CONSIGNE 1:
Les affirmations (a), (b) et (c) concordent-elles avec l'extrait sur l'approvisionnement en gaz de l'Europe ? Répondez par oui ou par non pour chacune, en citant mot pour mot les termes décisifs de l'extrait.
(a) L'accord conclu en mai imposait des stocks de gaz remplis à au moins 90 % au 1er novembre.
(b) L'Europe compte une trentaine de terminaux méthaniers pour regazéifier le GNL.
(c) En début de semaine, le mégawattheure se payait moins de 100 euros.
CONSIGNE 2: Pouvez-vous écrire la suite de l'extrait sur l'approvisionnement en gaz de l'Europe, à partir de sa dernière phrase ?

EXTRAIT DE PAGE:
----------

L’importation de GNL fait partie des diverses sources d’approvisionnement énergétique privilégiées pour pallier cette situation, avec les États-Unis comme principal partenaire. Au mois de juin, Washington avait déjà exporté environ 39 milliards de mètres cubes de gaz vers l’Europe, des exportations qui ont "presque triplé", comme l’a déclaré en juillet la présidente de la Commission européenne, Ursula von der Leyen.
Les institutions européennes s’étaient accordées en mai dernier pour imposer aux États membres de disposer au 1er novembre des stocks de gaz remplis à au moins 80 %. La course estivale à l'approvisionnement énergétique a nettement dépassé l’objectif initial. Au 19 octobre, plusieurs pays ont dépassé les 90 % de remplissage : plus de 99 % en France, plus de 96 % en Allemagne ou encore plus de 94 % en Italie.
Cette "frénésie d'achats de gaz", selon les termes employés auprès de la BBC par Fraser Carson, analyste de recherche chez Wood Mackenzie, peut expliquer en partie l’embouteillage actuel de méthaniers dans les eaux européennes.
À cela s’ajoutent aussi plusieurs autres facteurs, à commencer par l’industrie européenne dont plusieurs secteurs – l’acier, les engrais – ont réduit leurs activités économiques ces dernières semaines en raison de la flambée des prix du gaz.
La sobriété énergétique décidée dans plusieurs pays européens ces dernières semaines et les températures clémentes du mois d’octobre ont aussi entraîné une baisse de la consommation de gaz – de l’ordre de 14 % en France depuis août, selon la ministre de la Transition écologique Agnès Pannier-Runacher –, ce qui a pour conséquence de faire descendre moins vite que prévu les réserves des pays européens.
S’ajoute à cela le fait que l’Europe dispose d’une trentaine de terminaux méthaniers pour regazéifier le GNL. Mais ce nombre d’infrastructures n’est actuellement pas suffisant pour faire face à la demande actuelle – et des navires se retrouvent donc à attendre pour accéder à ces installations terrestres.
Prix du gaz volatil et "contango"
La combinaison de réserves de gaz quasi pleines et d’une consommation moins forte que prévu ont eu pour conséquence de faire baisser les prix du gaz. En début de semaine, il fallait débourser moins de 100 euros pour acheter un mégawattheure, un niveau qui n’avait plus été constaté depuis le mois de juin – mais les prix restent deux fois plus élevés qu'en début d'année.

----------

JEU DE DONNÉES:
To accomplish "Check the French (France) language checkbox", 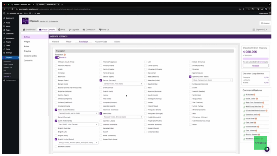I will [x=101, y=69].
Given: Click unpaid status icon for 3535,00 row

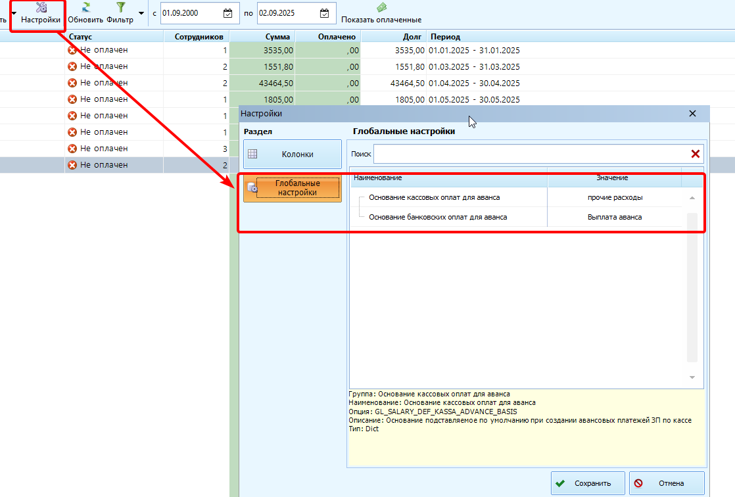Looking at the screenshot, I should tap(72, 50).
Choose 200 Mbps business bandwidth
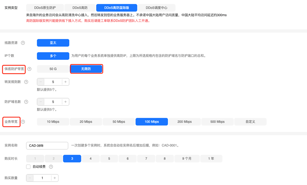 pyautogui.click(x=185, y=122)
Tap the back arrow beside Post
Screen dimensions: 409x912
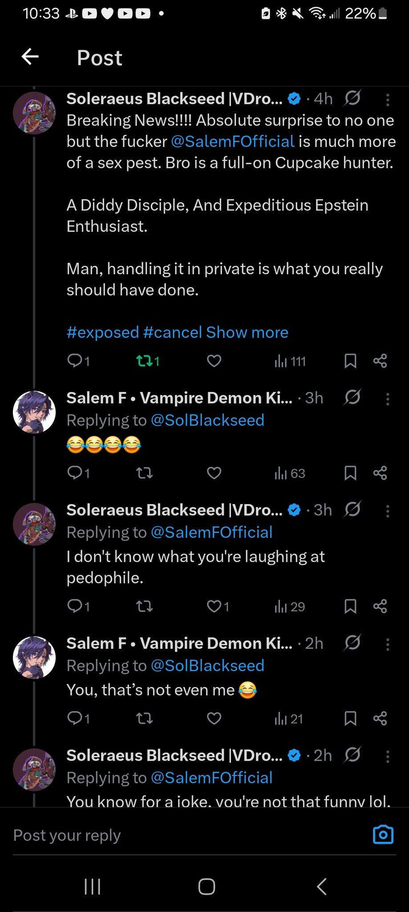[x=30, y=57]
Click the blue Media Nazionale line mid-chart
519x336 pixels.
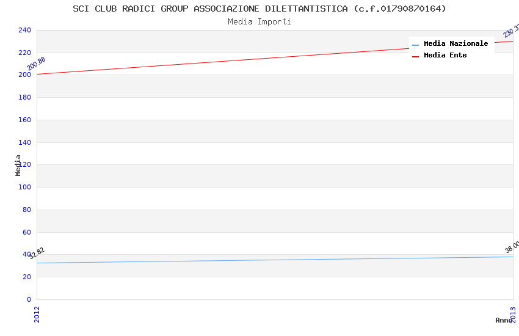coord(275,260)
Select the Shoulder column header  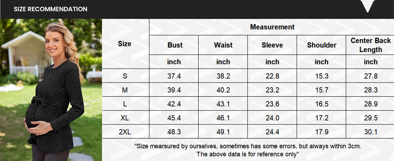[x=322, y=45]
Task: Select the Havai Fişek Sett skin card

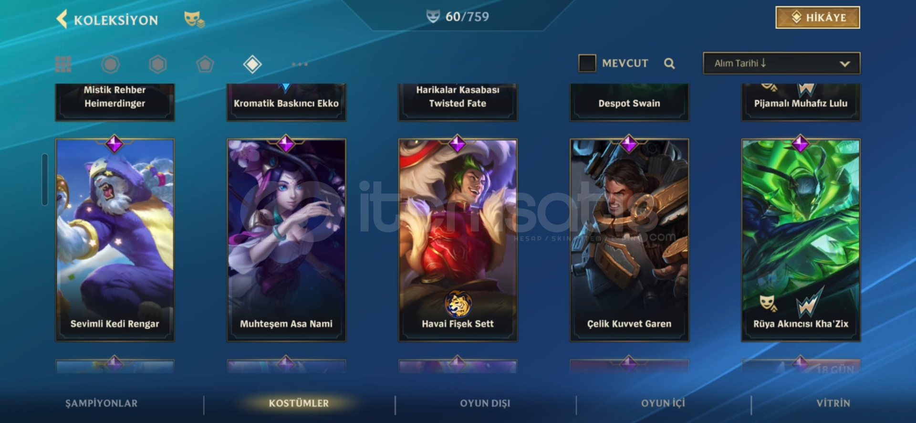Action: click(458, 239)
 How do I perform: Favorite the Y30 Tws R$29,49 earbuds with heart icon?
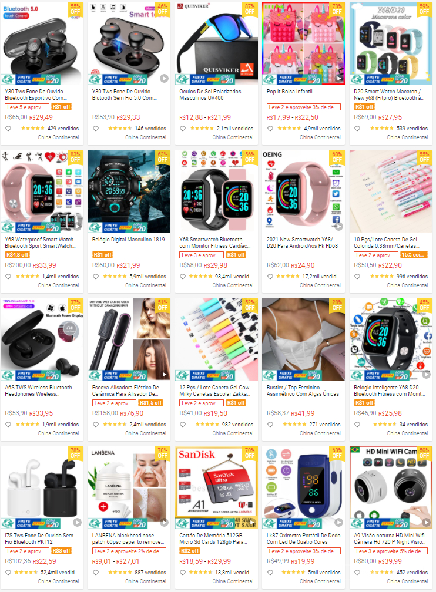[x=8, y=129]

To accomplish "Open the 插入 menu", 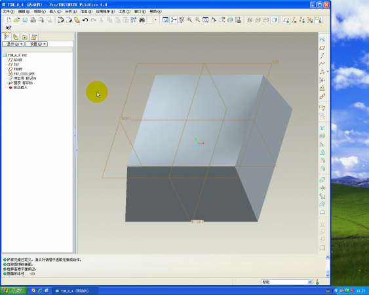I will [x=55, y=11].
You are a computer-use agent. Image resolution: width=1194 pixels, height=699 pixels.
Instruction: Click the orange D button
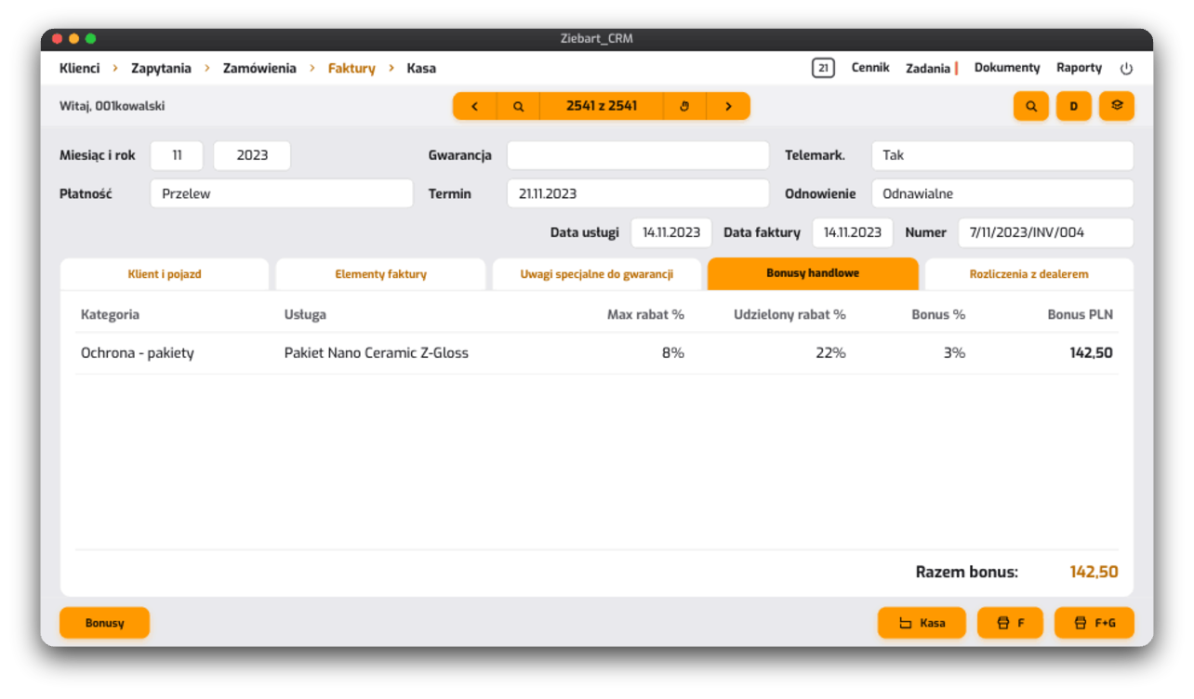click(x=1074, y=106)
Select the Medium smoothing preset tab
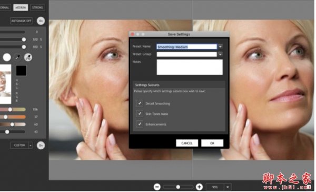Image resolution: width=316 pixels, height=192 pixels. [21, 8]
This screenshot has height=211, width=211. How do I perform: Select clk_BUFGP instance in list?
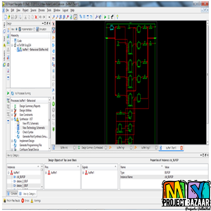(20, 177)
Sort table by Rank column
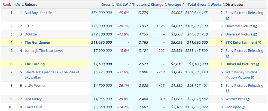This screenshot has width=268, height=111. [7, 5]
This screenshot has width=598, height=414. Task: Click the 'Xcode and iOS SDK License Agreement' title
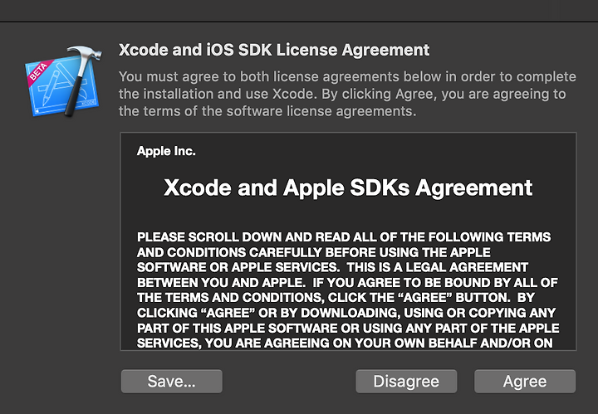click(x=274, y=50)
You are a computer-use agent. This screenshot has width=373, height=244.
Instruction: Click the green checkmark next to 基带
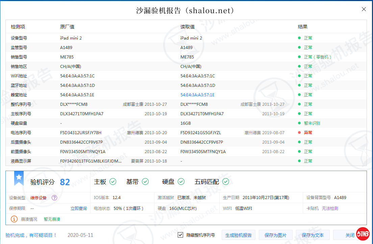(x=145, y=182)
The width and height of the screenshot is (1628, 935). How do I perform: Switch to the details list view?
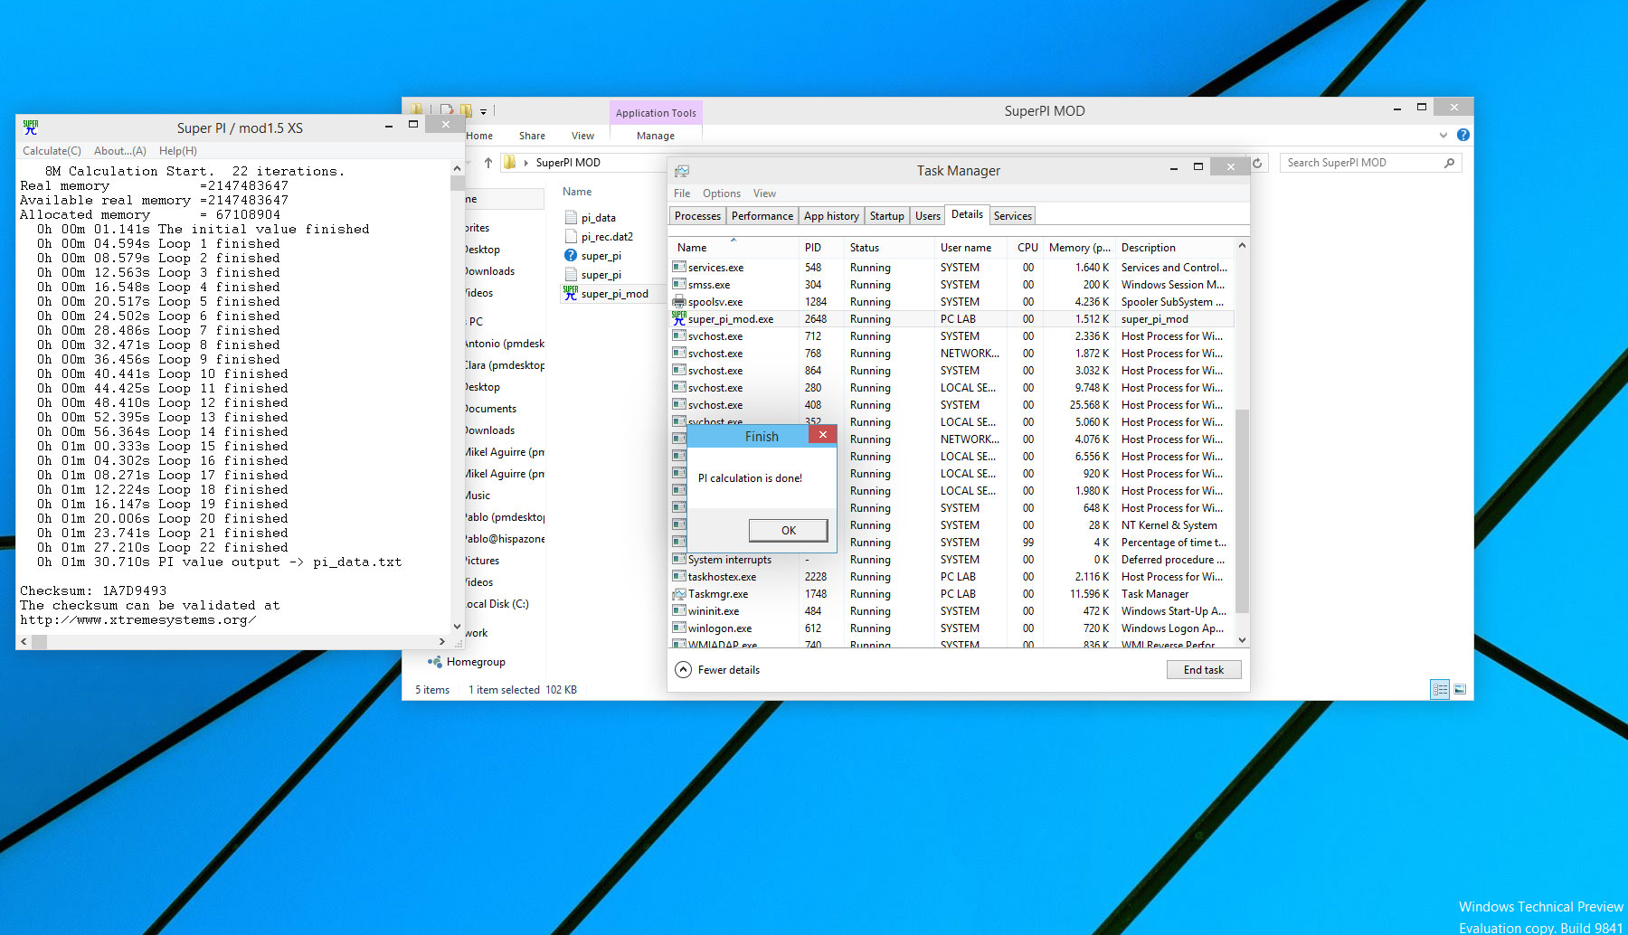pos(1439,689)
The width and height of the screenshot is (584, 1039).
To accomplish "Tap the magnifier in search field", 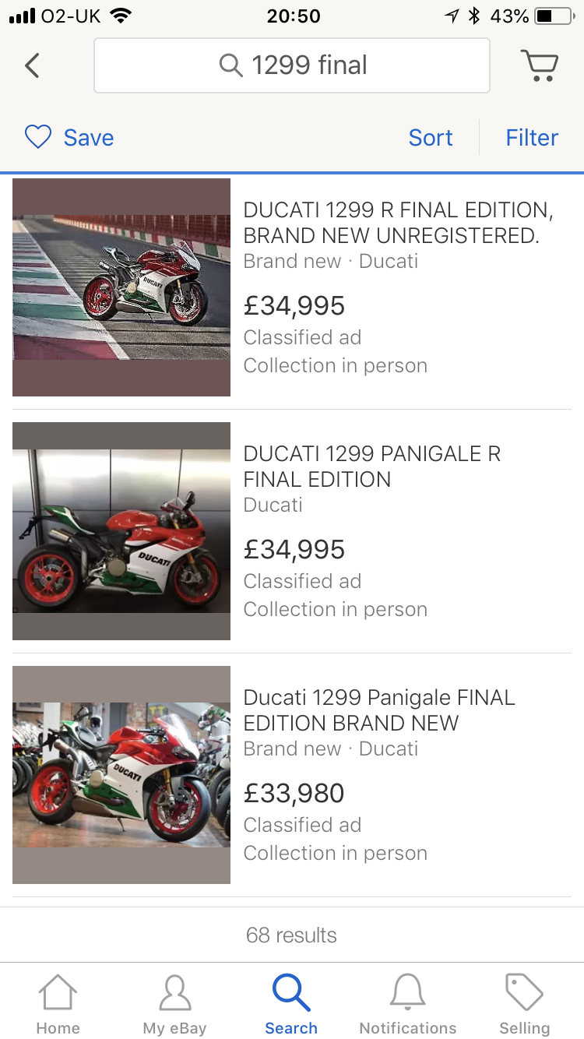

----------

ZONE DE RÉPONSE 1:
(a) Non : « disposer au 1er novembre des stocks de gaz remplis à au moins 80 % ».
(b) Oui : « l’Europe dispose d’une trentaine de terminaux méthaniers pour regazéifier le GNL ».
(c) Oui : « il fallait débourser moins de 100 euros pour acheter un mégawattheure ».

ZONE DE RÉPONSE 2:
Il n’empêche : les prix des énergies – pétrole, gaz et électricité – sont très volatils dans le contexte actuel et pourraient de nouveau rapidement repartir à la hausse, notamment en cas d’hiver rude.
Les méthaniers qui attendent dans les eaux européennes auraient alors un rôle d’importance à jouer, d’autant que les réserves de gaz européennes pourraient vite s’épuiser avec des conditions météorologiques difficiles. Pour l’Allemagne, par exemple, les stocks actuels ne sont "suffisants que pour répondre à la demande pendant deux mois de temps plus froid, de sorte que l'Europe devra continuer à attirer des cargaisons de GNL", note le Wall Street Journal.
Cette situation de nage entre deux eaux n’est pas non plus pour déplaire aux traders : pourquoi décharger le GNL maintenant si les prix doivent bientôt repartir à la hausse ? "(Ils) préfèrent attendre l'hiver pour vendre leur gaz, au moment où la demande devrait être la plus forte et fera donc augmenter les prix. Ils gagneraient ainsi plus d'argent à vendre leur chargement d'ici quelques mois que dans quelques semaines", explique Les Échos.
Avec ces bateaux chargés de GNL aux portes de l’Europe, une situation de marché est apparue pour les traders : le "contango" – quand le prix futur d’un produit de base est supérieur au prix actuel. Une opportunité financière qui pourrait rapporter davantage : Michelle Wiese Bockmann, rédactrice et analyste des marchés au journal maritime Lloyd's List, affirme auprès de la BBC qu'en attendant de livrer en décembre plutôt qu'en novembre, la différence de profit pourrait être de l'ordre de dizaines de millions de dollars par cargaison.